A Meditation for Those Who Love Someone with Dementia

We went to a funeral yesterday, leaving home at 7 a.m. for the 11 o’clock service, driving out of town as the wintry sun gleamed on a road slick with frost. It was a memorial for a man we’d known most of his life. He’d been, in the cruel shorthand of family, a bit of a black sheep, a relative we saw infrequently, whose lapses of character were well known to us. During the service, we learned that we didn’t know everything about him.
In later life he’d grown into a beloved husband and a truly dedicated grandfather, picking up grandkids after school and taking them to their various activities. He’d been in the bleachers when they played sports. He was the one they called if they forgot a book or their lunch money.
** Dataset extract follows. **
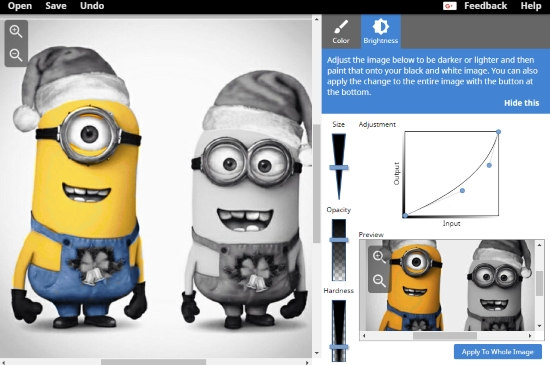Select the top-right curve control point

click(x=498, y=132)
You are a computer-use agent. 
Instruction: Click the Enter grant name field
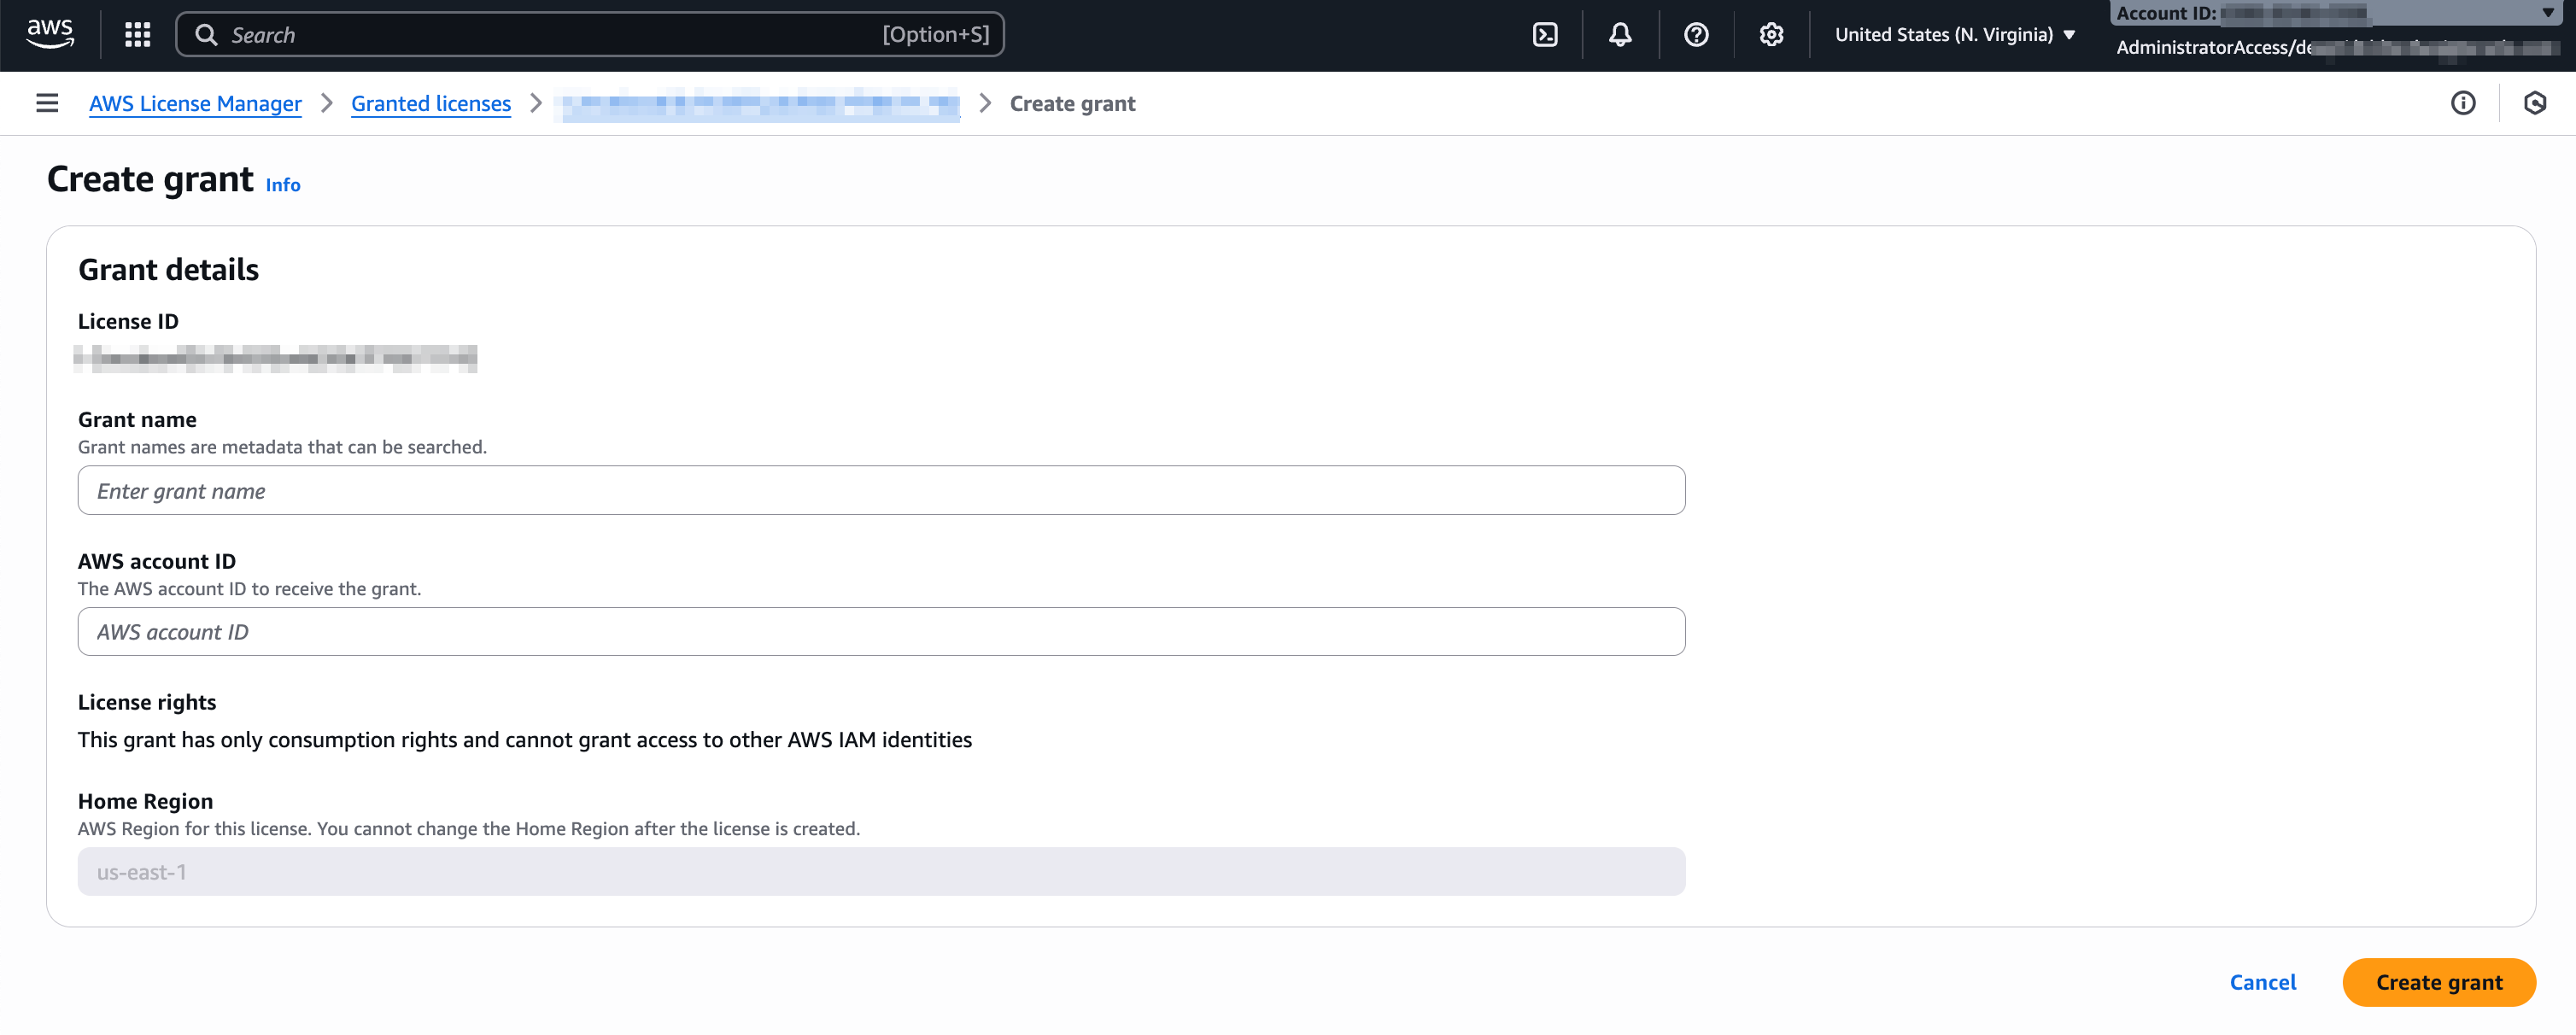click(x=880, y=490)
I wish I’d had a grandparent around like that when our kids were in school. This was a family we didn’t know he had, a family that goes crazy over Christmas, with all the trimmings. Perhaps he was a bit of a Santa Claus to those kids and to their friends, who sat in Hawaiian shirts at the front of the funeral chapel, in recognition of his love for travel in warm places.
It occurred to me later that his had been a story about redemption. He had done things out of self-centeredness over the years and that’s what I’d always remembered about him, forgetting all the things I do out of selfishness myself, all the times when I can’t be bothered to make an extra effort for somebody else. Later in life, he met the right woman, and his life began to change. Her children and grandchildren became his own, and he found his path to meaning and redemption through them.
In a way, all of our stories about Christmas are about redemption. Someone has been left, literally out in the cold, and pressing a nose to the window of a happy home, is noticed, often by a little child, and drawn into the holiday warmth. This archetypal story must go back a long ways in human history, to a time when our ancestors gathered for survival around a fire, and those outside that circle faced greater perils than darkness.
We got back to town yesterday about 3:30 p.m, close to twilight at this time of year, happy that we’d managed to return to our warm, lighted home before the hour when darkness and deer begin to creep across the roadways. The nights are long in December, and we fear getting left alone in the dark, alone in our self-centeredness. Sometimes it is an unexpected gift of pain that forces us to look past ourselves and reach out to others, a moment which lies at the heart of all religion. It is then, in the lovely old words of the song, that we leave our mournful exile here and understand that it is Emmanuel, God with Us, who has come to us once more. It is thus that each of us experiences our own redemption.